|Mcgrath, Justin - UNIVERSITY OF ILLINOIS|
Submitted to: Plant Biology Annual Meeting
Publication Type: Abstract Only
Publication Acceptance Date: May 15, 2008
Publication Date: June 23, 2008
Citation: McGrath, J.M., Ainsworth, E.A. 2008. Elevated atmospheric carbon dioxide and ozone concentrations alter LAI through changes in phenology and leaf growth. American Society of Plant Biologists Annual Meeting. Paper No. P04003. Available: http://abstracts.aspb.org/pb2008/public/P04/P04003.html. Technical Abstract: Leaves are critical for harvesting light energy, taking up carbon dioxide (CO2) and transpiring water for cooling. Changes in leaf growth, expansion or development can integrate across the plant canopy and growing season to significantly impact productivity, yield and plant-atmosphere fluxes. Although the effects of elevated CO2 concentration ([CO2]) and ozone concentration ([O3]) on leaf expansion have been studied individually, few studies examine leaf expansion in more realistic simulations of future conditions, with simultaneously elevated CO2 and O3. Furthermore, previous research has predominantly been done in controlled environments or open-top chambers, which alter the soil-plant-atmosphere continuum and may alter natural patterns of leaf growth.

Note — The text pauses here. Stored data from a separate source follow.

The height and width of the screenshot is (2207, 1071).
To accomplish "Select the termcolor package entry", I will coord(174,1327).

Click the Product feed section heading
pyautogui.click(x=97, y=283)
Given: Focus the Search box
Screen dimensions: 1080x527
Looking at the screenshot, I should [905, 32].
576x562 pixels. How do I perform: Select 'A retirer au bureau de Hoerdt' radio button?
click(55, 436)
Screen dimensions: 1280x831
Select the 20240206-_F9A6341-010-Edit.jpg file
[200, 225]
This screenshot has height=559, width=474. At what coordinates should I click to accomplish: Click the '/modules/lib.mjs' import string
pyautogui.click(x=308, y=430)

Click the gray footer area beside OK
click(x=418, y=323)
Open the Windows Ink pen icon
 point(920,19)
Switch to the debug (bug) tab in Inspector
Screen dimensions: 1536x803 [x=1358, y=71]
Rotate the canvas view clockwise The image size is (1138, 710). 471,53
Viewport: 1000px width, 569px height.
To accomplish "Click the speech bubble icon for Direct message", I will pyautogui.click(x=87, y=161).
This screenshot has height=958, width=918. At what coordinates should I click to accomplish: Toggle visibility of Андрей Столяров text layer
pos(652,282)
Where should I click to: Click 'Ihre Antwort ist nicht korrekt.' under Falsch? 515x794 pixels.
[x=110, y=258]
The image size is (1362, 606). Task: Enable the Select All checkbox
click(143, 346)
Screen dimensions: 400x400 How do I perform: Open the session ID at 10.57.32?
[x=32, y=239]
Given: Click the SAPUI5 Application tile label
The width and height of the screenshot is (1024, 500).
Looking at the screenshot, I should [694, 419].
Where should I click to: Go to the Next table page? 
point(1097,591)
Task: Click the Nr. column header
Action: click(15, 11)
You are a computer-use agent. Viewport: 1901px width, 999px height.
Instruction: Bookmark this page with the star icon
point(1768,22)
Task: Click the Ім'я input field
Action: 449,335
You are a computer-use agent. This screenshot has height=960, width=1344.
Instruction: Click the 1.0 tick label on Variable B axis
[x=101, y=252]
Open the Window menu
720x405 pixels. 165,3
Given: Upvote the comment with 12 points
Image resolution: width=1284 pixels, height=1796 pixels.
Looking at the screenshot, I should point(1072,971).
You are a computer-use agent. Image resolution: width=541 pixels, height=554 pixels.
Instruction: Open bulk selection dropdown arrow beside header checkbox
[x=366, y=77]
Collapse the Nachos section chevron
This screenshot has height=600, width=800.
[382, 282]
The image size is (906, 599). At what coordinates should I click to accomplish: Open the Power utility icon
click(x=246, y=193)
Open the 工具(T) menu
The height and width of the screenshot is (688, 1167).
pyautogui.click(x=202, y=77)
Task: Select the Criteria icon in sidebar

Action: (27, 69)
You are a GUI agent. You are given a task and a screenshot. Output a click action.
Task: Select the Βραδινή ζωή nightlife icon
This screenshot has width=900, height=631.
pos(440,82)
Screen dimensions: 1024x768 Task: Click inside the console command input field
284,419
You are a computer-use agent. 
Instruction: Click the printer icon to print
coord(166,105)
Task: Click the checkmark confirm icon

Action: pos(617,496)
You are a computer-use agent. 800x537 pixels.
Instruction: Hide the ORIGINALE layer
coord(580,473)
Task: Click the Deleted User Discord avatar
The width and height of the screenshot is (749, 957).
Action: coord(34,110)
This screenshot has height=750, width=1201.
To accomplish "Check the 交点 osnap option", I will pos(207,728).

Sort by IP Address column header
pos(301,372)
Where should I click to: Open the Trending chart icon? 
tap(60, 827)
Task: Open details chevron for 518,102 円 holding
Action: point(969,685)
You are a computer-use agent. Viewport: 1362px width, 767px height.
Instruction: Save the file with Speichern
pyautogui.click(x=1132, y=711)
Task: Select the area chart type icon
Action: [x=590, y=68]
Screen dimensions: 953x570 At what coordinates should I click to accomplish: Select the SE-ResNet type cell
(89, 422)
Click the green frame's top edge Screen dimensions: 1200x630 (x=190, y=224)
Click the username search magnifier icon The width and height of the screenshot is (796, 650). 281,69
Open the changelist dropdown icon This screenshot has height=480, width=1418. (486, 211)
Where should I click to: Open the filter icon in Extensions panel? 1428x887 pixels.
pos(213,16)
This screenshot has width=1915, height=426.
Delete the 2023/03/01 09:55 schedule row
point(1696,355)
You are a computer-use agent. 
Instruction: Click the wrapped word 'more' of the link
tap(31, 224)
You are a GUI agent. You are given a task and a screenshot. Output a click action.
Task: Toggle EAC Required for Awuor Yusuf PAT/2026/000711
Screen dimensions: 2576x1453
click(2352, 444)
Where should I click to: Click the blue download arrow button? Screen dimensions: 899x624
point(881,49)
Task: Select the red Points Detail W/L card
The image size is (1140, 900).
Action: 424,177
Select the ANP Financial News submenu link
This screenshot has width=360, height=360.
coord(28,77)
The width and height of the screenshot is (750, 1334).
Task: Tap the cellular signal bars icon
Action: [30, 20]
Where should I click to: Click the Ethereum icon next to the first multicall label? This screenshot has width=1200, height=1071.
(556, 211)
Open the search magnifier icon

The purpose of this study is to examine leaf growth and expansion in plants exposed to elevated [CO2] and elevated [O3] in a field setting to determine how growth parameters such as final leaf area, leaf number, and growth rate are altered by climate change. It was found that elevated [CO2] and elevated [O3] increased and decreased leaf area index (LAI), respectively, while the combination treatment increased LAI. Changes in LAI were caused by changes in both the number of leaves per plant and the individual leaf area. Changes in leaf area were primarily caused by larger and smaller leaf starting sizes in elevated [CO2] and elevated [O3], respectively. Changes in leaf area were related to cell size and number, where leaves in elevated [CO2] had more cells and leaves in elevated [O3] had smaller cells. Future research is investigating the molecular basis for these changes in cell size at elevated [CO2] and elevated [O3].